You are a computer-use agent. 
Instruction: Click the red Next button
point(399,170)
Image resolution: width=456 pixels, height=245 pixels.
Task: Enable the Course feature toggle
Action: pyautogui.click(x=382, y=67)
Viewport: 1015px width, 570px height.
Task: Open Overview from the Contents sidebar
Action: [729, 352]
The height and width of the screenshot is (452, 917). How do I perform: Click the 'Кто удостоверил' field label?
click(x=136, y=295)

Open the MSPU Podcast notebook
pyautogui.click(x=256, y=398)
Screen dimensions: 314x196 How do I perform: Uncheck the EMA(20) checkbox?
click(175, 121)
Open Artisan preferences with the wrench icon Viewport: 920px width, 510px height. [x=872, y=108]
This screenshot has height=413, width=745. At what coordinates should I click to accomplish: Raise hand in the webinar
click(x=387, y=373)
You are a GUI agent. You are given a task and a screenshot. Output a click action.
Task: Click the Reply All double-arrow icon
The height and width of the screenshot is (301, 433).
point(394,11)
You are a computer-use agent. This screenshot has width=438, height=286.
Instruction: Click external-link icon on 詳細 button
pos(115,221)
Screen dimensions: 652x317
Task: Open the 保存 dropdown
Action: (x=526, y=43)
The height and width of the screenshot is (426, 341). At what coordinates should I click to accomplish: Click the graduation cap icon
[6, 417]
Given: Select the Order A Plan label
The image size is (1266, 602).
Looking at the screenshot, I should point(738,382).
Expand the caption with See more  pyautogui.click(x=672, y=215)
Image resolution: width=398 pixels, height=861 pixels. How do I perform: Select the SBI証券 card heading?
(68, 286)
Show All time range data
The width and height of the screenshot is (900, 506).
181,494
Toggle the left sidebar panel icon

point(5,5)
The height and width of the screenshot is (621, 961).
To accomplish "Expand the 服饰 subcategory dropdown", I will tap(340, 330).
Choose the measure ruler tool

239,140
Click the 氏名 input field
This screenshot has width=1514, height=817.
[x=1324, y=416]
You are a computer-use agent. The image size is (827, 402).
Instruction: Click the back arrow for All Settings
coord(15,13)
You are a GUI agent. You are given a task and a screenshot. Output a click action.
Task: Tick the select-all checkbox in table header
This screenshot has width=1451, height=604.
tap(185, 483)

### Your goal
Every entry above needs to be copied exactly.

### Solved exercise
You are a computer-use agent. 
Instruction: Click the red Next button
point(399,170)
Image resolution: width=456 pixels, height=245 pixels.
Task: Enable the Course feature toggle
Action: pyautogui.click(x=382, y=67)
Viewport: 1015px width, 570px height.
Task: Open Overview from the Contents sidebar
Action: [729, 352]
The height and width of the screenshot is (452, 917). How do I perform: Click the 'Кто удостоверил' field label?
click(x=136, y=295)

Open the MSPU Podcast notebook
pyautogui.click(x=256, y=398)
Screen dimensions: 314x196 How do I perform: Uncheck the EMA(20) checkbox?
click(175, 121)
Open Artisan preferences with the wrench icon Viewport: 920px width, 510px height. [x=872, y=108]
This screenshot has height=413, width=745. At what coordinates should I click to accomplish: Raise hand in the webinar
click(x=387, y=373)
You are a GUI agent. You are given a task and a screenshot. Output a click action.
Task: Click the Reply All double-arrow icon
The height and width of the screenshot is (301, 433).
point(394,11)
You are a computer-use agent. This screenshot has width=438, height=286.
Instruction: Click external-link icon on 詳細 button
pos(115,221)
Screen dimensions: 652x317
Task: Open the 保存 dropdown
Action: (x=526, y=43)
The height and width of the screenshot is (426, 341). At what coordinates should I click to accomplish: Click the graduation cap icon
[6, 417]
Given: Select the Order A Plan label
The image size is (1266, 602).
Looking at the screenshot, I should point(738,382).
Expand the caption with See more  pyautogui.click(x=672, y=215)
Image resolution: width=398 pixels, height=861 pixels. How do I perform: Select the SBI証券 card heading?
(68, 286)
Show All time range data
The width and height of the screenshot is (900, 506).
181,494
Toggle the left sidebar panel icon

point(5,5)
The height and width of the screenshot is (621, 961).
To accomplish "Expand the 服饰 subcategory dropdown", I will tap(340, 330).
Choose the measure ruler tool

239,140
Click the 氏名 input field
This screenshot has width=1514, height=817.
[x=1324, y=416]
You are a computer-use agent. The image size is (827, 402).
Instruction: Click the back arrow for All Settings
coord(15,13)
You are a GUI agent. You are given a task and a screenshot. Output a click action.
Task: Tick the select-all checkbox in table header
This screenshot has width=1451, height=604.
tap(185, 483)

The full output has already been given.